Required task: Copy these lines exactly as they appear.

Click-target data:
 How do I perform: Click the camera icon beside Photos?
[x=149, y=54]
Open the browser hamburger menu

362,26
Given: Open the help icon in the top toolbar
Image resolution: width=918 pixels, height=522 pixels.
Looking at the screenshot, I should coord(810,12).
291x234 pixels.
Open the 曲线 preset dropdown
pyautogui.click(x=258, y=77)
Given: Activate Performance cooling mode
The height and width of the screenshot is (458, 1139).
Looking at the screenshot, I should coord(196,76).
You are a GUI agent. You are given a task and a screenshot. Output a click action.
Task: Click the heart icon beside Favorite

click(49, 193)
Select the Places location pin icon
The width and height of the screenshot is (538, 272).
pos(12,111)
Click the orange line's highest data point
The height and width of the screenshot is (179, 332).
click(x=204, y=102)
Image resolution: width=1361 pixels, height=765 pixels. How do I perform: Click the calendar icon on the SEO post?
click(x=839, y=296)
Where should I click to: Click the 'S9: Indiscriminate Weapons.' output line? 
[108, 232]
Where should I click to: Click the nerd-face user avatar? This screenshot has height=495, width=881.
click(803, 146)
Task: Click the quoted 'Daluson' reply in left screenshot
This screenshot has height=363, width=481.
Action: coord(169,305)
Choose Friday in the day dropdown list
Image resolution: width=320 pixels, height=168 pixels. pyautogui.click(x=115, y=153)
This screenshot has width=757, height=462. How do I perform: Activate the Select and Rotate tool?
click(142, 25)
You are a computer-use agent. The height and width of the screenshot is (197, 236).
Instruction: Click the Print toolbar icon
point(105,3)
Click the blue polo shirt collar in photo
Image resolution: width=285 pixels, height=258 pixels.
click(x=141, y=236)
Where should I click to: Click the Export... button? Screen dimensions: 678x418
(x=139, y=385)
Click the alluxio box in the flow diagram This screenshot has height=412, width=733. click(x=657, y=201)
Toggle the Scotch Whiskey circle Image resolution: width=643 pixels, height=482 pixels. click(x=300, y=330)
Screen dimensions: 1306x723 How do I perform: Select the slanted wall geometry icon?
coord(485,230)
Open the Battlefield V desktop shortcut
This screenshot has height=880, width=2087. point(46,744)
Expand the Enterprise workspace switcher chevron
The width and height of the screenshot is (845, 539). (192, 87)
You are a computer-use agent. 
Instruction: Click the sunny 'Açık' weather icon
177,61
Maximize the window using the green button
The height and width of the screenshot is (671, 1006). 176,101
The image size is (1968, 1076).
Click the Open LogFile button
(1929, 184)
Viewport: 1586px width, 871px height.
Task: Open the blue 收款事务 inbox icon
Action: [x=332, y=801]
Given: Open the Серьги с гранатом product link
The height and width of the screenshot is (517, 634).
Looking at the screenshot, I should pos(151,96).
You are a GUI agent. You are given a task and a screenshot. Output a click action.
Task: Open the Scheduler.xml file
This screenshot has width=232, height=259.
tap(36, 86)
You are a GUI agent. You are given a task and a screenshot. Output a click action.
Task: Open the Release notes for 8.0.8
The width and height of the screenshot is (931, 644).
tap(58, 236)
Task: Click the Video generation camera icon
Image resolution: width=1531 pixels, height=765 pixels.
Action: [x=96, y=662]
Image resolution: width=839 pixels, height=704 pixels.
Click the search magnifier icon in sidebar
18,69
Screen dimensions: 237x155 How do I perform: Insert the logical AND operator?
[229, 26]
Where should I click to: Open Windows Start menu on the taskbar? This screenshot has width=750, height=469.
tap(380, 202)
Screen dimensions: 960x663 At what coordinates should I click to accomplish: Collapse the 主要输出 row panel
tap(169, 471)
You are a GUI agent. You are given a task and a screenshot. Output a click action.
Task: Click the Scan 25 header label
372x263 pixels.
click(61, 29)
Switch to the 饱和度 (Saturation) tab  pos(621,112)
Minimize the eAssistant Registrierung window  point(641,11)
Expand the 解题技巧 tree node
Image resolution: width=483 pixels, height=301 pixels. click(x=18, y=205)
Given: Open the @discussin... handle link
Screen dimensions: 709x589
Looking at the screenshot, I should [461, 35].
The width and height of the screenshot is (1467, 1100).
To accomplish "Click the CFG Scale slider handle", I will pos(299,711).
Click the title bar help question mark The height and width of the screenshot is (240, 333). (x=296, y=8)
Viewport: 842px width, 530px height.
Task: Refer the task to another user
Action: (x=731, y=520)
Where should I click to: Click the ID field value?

Response to the exercise:
 How do I perform: Click the camera icon beside Photos?
[x=149, y=54]
Open the browser hamburger menu

362,26
Given: Open the help icon in the top toolbar
Image resolution: width=918 pixels, height=522 pixels.
Looking at the screenshot, I should coord(810,12).
291x234 pixels.
Open the 曲线 preset dropdown
pyautogui.click(x=258, y=77)
Given: Activate Performance cooling mode
The height and width of the screenshot is (458, 1139).
Looking at the screenshot, I should coord(196,76).
You are a GUI agent. You are given a task and a screenshot. Output a click action.
Task: Click the heart icon beside Favorite

click(49, 193)
Select the Places location pin icon
The width and height of the screenshot is (538, 272).
pos(12,111)
Click the orange line's highest data point
The height and width of the screenshot is (179, 332).
click(x=204, y=102)
Image resolution: width=1361 pixels, height=765 pixels. How do I perform: Click the calendar icon on the SEO post?
click(x=839, y=296)
Where should I click to: Click the 'S9: Indiscriminate Weapons.' output line? 
[108, 232]
Where should I click to: Click the nerd-face user avatar? This screenshot has height=495, width=881.
click(803, 146)
Task: Click the quoted 'Daluson' reply in left screenshot
This screenshot has height=363, width=481.
Action: coord(169,305)
Choose Friday in the day dropdown list
Image resolution: width=320 pixels, height=168 pixels. pyautogui.click(x=115, y=153)
This screenshot has width=757, height=462. How do I perform: Activate the Select and Rotate tool?
click(142, 25)
You are a computer-use agent. The height and width of the screenshot is (197, 236).
Instruction: Click the Print toolbar icon
point(105,3)
Click the blue polo shirt collar in photo
Image resolution: width=285 pixels, height=258 pixels.
click(x=141, y=236)
Where should I click to: Click the Export... button? Screen dimensions: 678x418
(x=139, y=385)
Click the alluxio box in the flow diagram This screenshot has height=412, width=733. click(x=657, y=201)
Toggle the Scotch Whiskey circle Image resolution: width=643 pixels, height=482 pixels. click(x=300, y=330)
Screen dimensions: 1306x723 How do I perform: Select the slanted wall geometry icon?
coord(485,230)
Open the Battlefield V desktop shortcut
This screenshot has height=880, width=2087. point(46,744)
Expand the Enterprise workspace switcher chevron
The width and height of the screenshot is (845, 539). (192, 87)
You are a computer-use agent. 
Instruction: Click the sunny 'Açık' weather icon
177,61
Maximize the window using the green button
The height and width of the screenshot is (671, 1006). 176,101
The image size is (1968, 1076).
Click the Open LogFile button
(1929, 184)
Viewport: 1586px width, 871px height.
Task: Open the blue 收款事务 inbox icon
Action: [x=332, y=801]
Given: Open the Серьги с гранатом product link
The height and width of the screenshot is (517, 634).
Looking at the screenshot, I should pos(151,96).
You are a GUI agent. You are given a task and a screenshot. Output a click action.
Task: Open the Scheduler.xml file
This screenshot has width=232, height=259.
tap(36, 86)
You are a GUI agent. You are given a task and a screenshot. Output a click action.
Task: Open the Release notes for 8.0.8
The width and height of the screenshot is (931, 644).
tap(58, 236)
Task: Click the Video generation camera icon
Image resolution: width=1531 pixels, height=765 pixels.
Action: [x=96, y=662]
Image resolution: width=839 pixels, height=704 pixels.
Click the search magnifier icon in sidebar
18,69
Screen dimensions: 237x155 How do I perform: Insert the logical AND operator?
[229, 26]
Where should I click to: Open Windows Start menu on the taskbar? This screenshot has width=750, height=469.
tap(380, 202)
Screen dimensions: 960x663 At what coordinates should I click to accomplish: Collapse the 主要输出 row panel
tap(169, 471)
You are a GUI agent. You are given a task and a screenshot. Output a click action.
Task: Click the Scan 25 header label
372x263 pixels.
click(61, 29)
Switch to the 饱和度 (Saturation) tab  pos(621,112)
Minimize the eAssistant Registrierung window  point(641,11)
Expand the 解题技巧 tree node
Image resolution: width=483 pixels, height=301 pixels. click(x=18, y=205)
Given: Open the @discussin... handle link
Screen dimensions: 709x589
Looking at the screenshot, I should [461, 35].
The width and height of the screenshot is (1467, 1100).
To accomplish "Click the CFG Scale slider handle", I will pos(299,711).
Click the title bar help question mark The height and width of the screenshot is (240, 333). (x=296, y=8)
Viewport: 842px width, 530px height.
Task: Refer the task to another user
Action: (x=731, y=520)
Where should I click to: Click the ID field value?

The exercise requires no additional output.